But where exactly would the carbon monoxide have come from? Breitigan figured right in Dr. Wangler's own garage, which held two cars and a generator... with a camper in the driveway.
"By that point I had formulated a theory that, a mobile source of carbon monoxide - one of the cars, the generator, whatever, had introduced carbon monoxide into the home," says Breitigan.
Police performed tests on the camper.
"...and either by using - and I can't prove or disprove this - but use of a hose, introduced, the carbon monoxide into the furnace with the furnace motor running," Breitigan continues.
The poisonous gas traveled through the duct work of the house into Kathy's bedroom, two floors above, killing her.
Mark's defense attorney, Chris McDowell, says the hose theory is nonsense.
"Crazy. Wrong. Speculation," he tells Van Sant. "The hoses that were in this house were the hoses that were in anyone's home - a garden hose. And tests were performed on the garden hose, and there's no residue of this hose ... the hose theory is totally debunked."
In fact, McDowell says any theory involving gas from a motor is impossible, because that hot gas would have had to travel downward - from the first floor garage into the basement.
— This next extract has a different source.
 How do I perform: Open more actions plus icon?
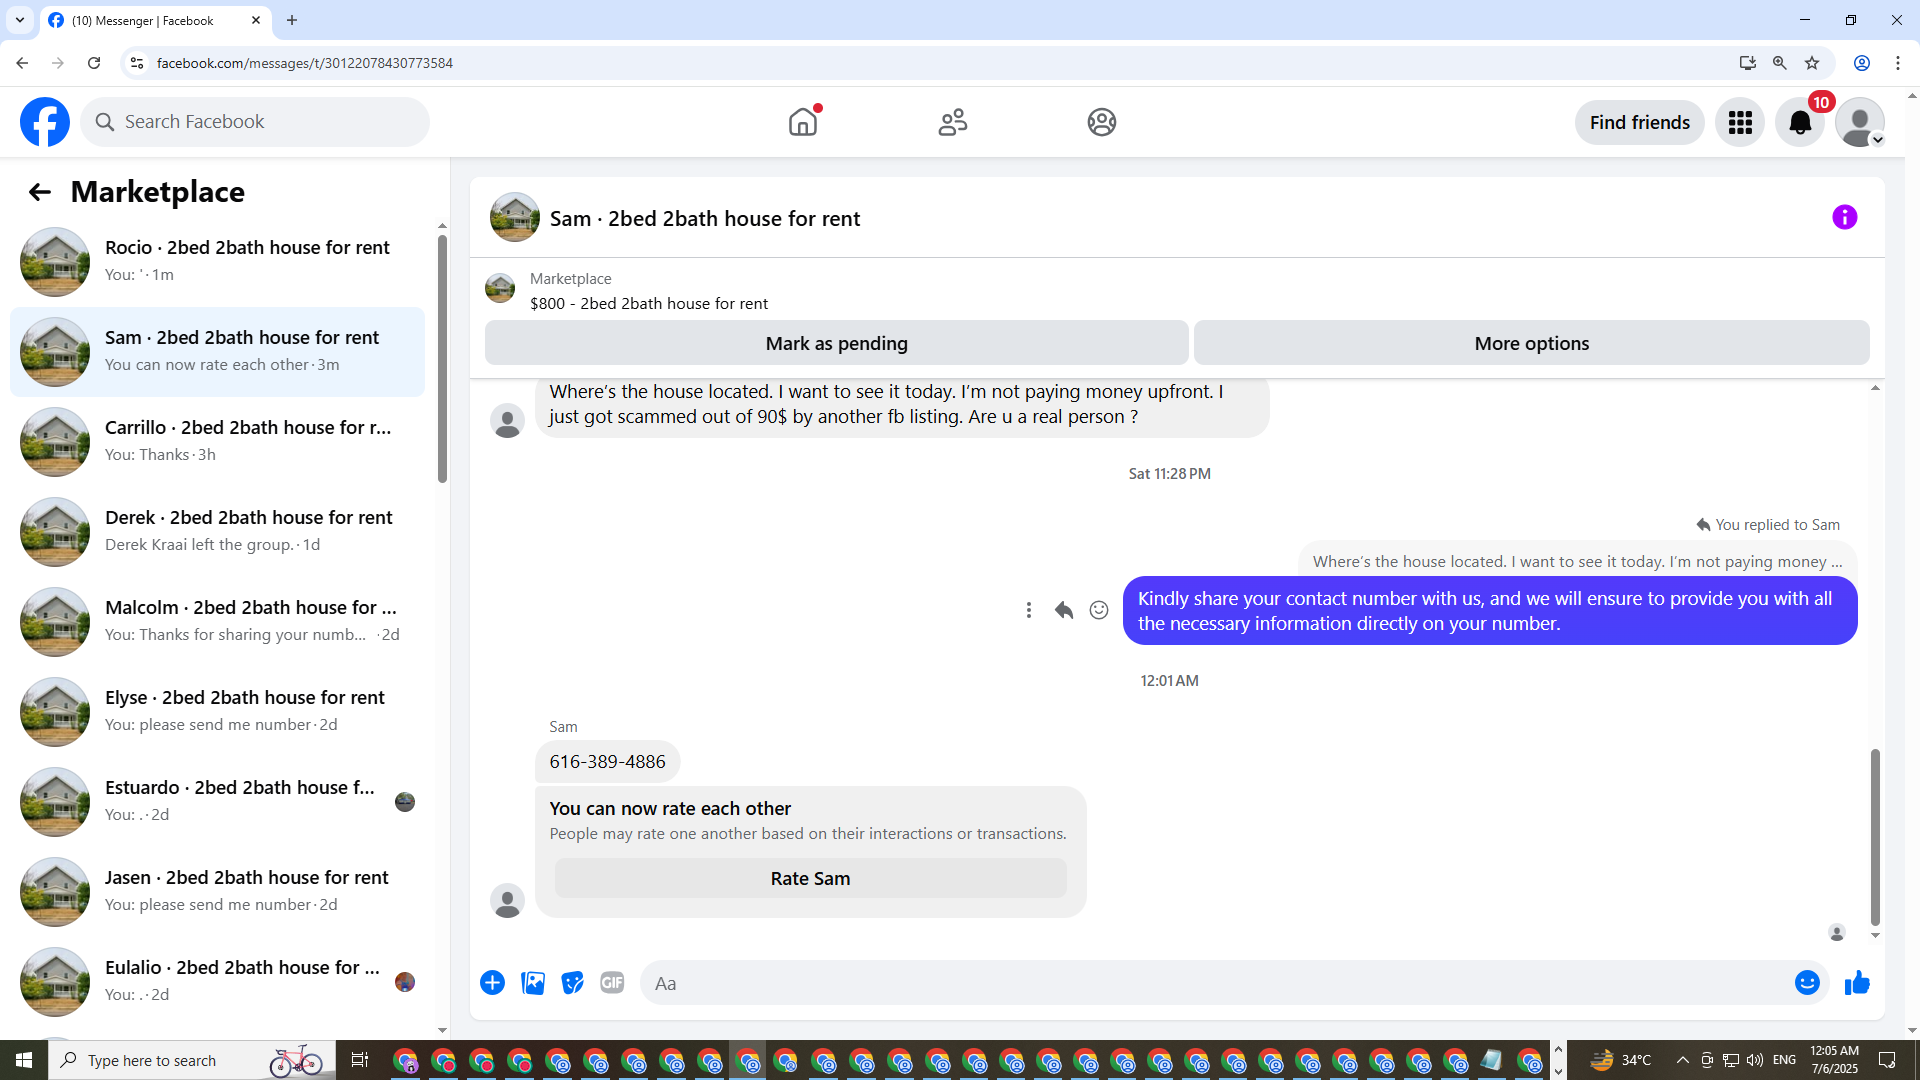[x=492, y=983]
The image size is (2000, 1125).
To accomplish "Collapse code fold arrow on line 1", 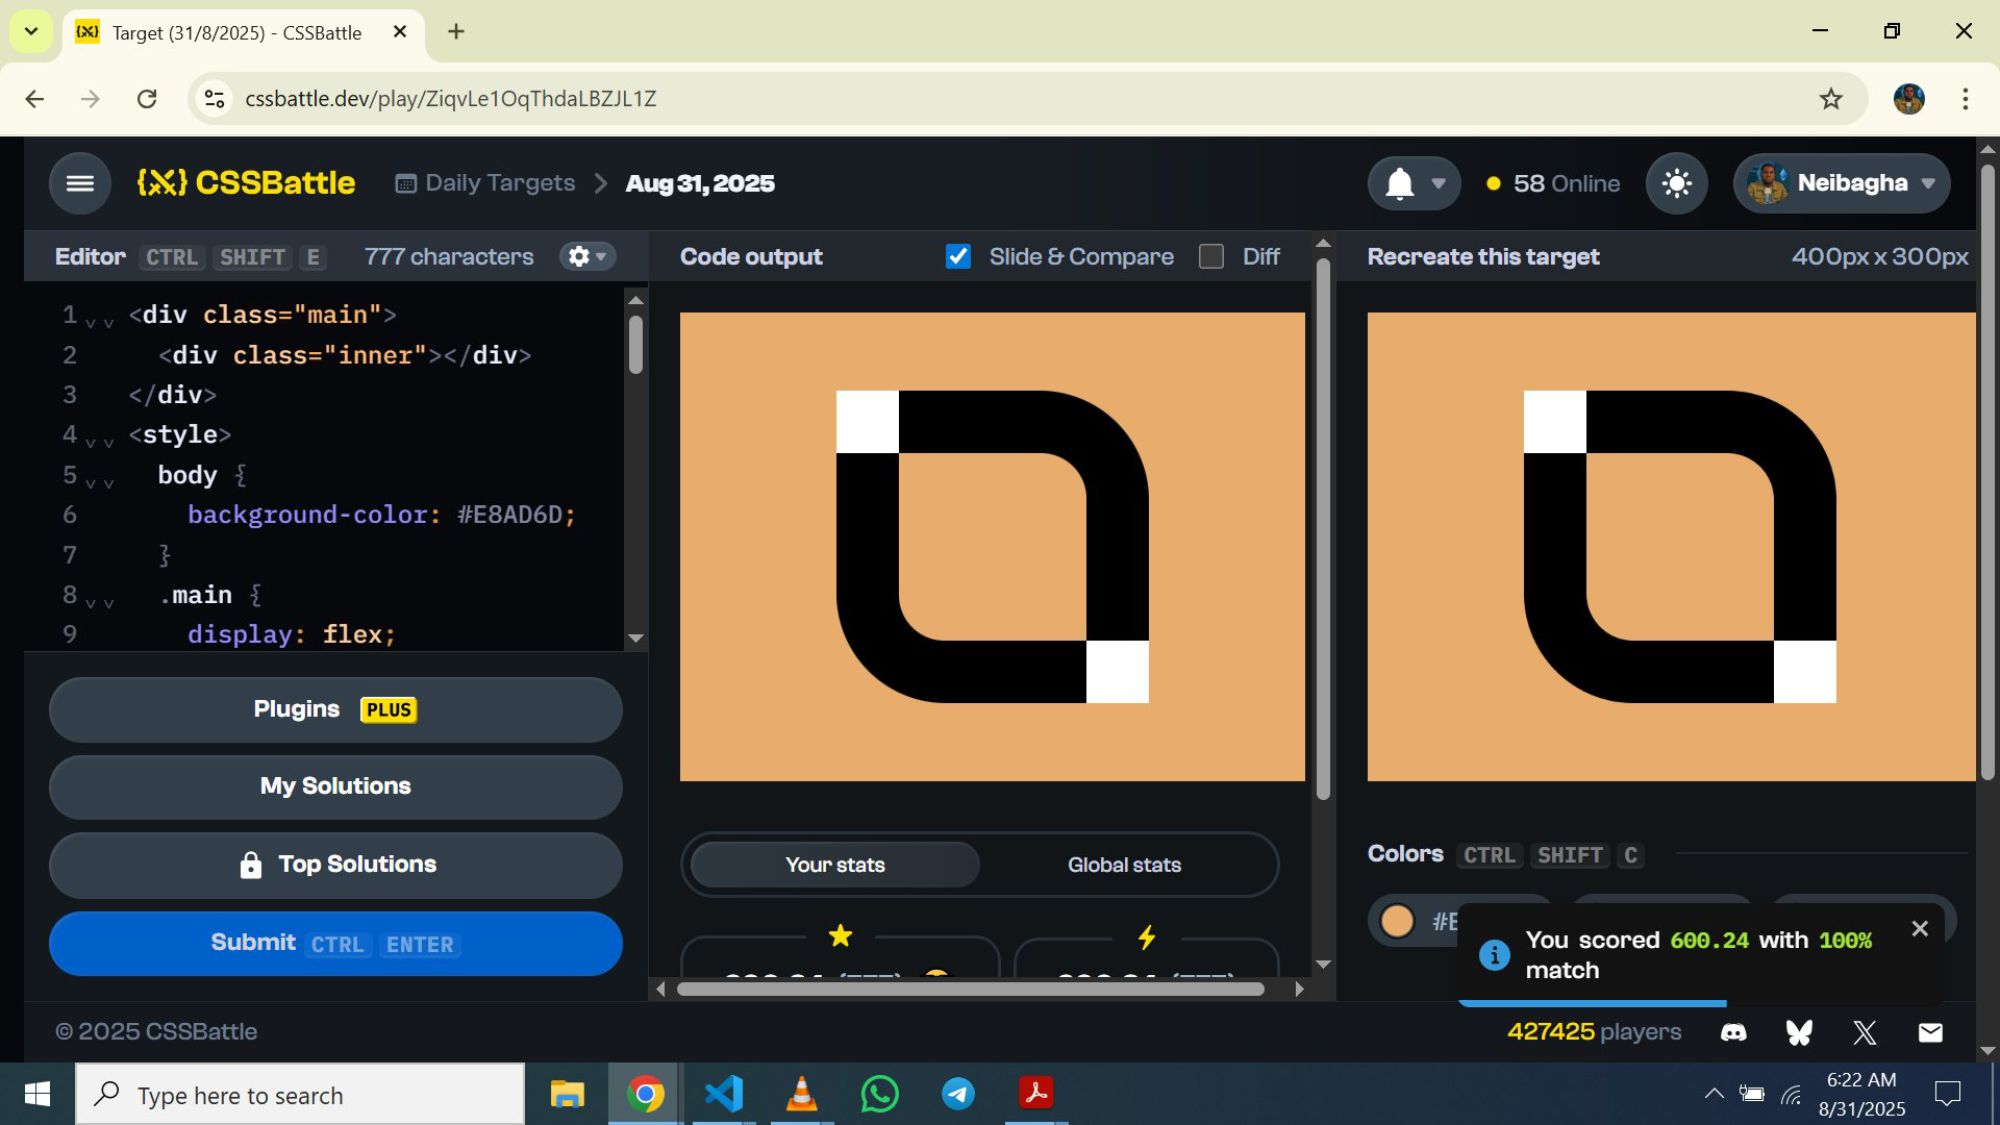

"According to the prosecution, the gas then goes down these steps and into the basement. It defies the laws of gravity, the laws of what gas does," McDowell explains as he walks down the steps and into the Wangler's basement. "According to them, it goes into the furnace area... and then he somehow unscrews all of these screws. ... It's absolutely bogus. It's science fiction."
But Breitigan acted on his theory. The detective got a search warrant and removed sections of the duct work from the Wangler home. He had it tested at a lab for the presence of microscopic exhaust residue.
"Their conclusions were that something had been introduced into the ductwork, and at a very high rate of speed over a short duration of time," says Breitigan.
McDowell says that's "crazy, because had that really occurred, they would have found him dead right here."
What really happened, McDowell says, was a tragic accident caused by a defective vent connected to the water heater. "And gas from this water heater that ordinarily would go outside is now trapped inside the home. And it ... eventually makes its way up to the bedroom where Mrs. Wangler is sleeping."
But police don't buy that. Three years after Kathy's death, they finally arrest Mark Wangler and charge him with murder.
"Just in a nutshell, horrible. I just had a real sick feeling," Mark tells Van Sant of his arrest. "You just feel all that energy drain out of you."
"You've gone from being a valued member of this community to, in some people's eyes, an evil genius who killed his wife," Van Sant remarks.
"Yeah. I guess that would be a correct assessment of the situation."
While awaiting trial, Dr. Wangler takes comfort in his religion.
Kathy's loved ones hope that judgment day is near.